Criado em 2009 e oficializado pela Justiça Eleitoral em 2011, o PPL – Partido Pátria Livre é a legenda mais recente das 32 em exercício no país. Ontem (2) foi a ar, em cadeia nacional de rádio e televisão, seu programa partidário semestral, com cinco minutos de duração, como ainda lhe garante a Lei 9.096/95 .
Sem bancada no Congresso ou outros cargos de projeção nacional, o PPL aproveitou seu tempo de TV para se somar à já longa lista de partidos que fazem oposição ao governo federal. Mas, curiosamente, não apresentou nenhuma crítica à reforma política em votação na Câmara Federal, que instituiu uma cláusula de barreira que o exclui do rádio e da televisão, e também veda seu acesso aos recursos do Fundo Partidário.
O presidente nacional do partido, Sérgio Rubens, defendeu a posição de que o governo liderado pelo PT é um governo de “traição nacional”. Fez uma leitura da situação política e econômica, mirando nas medidas de austeridade econômica definidas pelo ministro Joaquim Levy e defendidas pela Presidente Dilma.

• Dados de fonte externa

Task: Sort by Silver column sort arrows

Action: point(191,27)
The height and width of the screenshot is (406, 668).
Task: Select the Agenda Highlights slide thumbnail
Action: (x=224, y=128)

Mas Rubens ressalvou que o projeto de Aécio Neves também não apresentaria solução para os problemas enfrentados hoje pelo país. Segundo ele, apenas a mobilização e força das ruas pode trazer mudanças.
Chama atenção na comunicação do partido, em seu site, e ficou claro também no programa o alinhamento do PPL com o movimento da Rede Sustentabilidade e a candidatura derrotada em 2014, de Eduardo Campos e Marina Silva. A foto do político pernambucano, morto de maneira trágica no início da eleição do ano passado, foi usada para abrir o programa, junto a uma galeria de notáveis da política nacional: Tiradentes, Getúlio Vargas e Tancredo Neves.
O programa do partido também deu espaço ao líder sindical da CGTB – Central Geral dos Trabalhadores do Brasil, Ubiraci Dantas. Ele criticou a política de juros e de baixo investimento do governo no setor produtivo.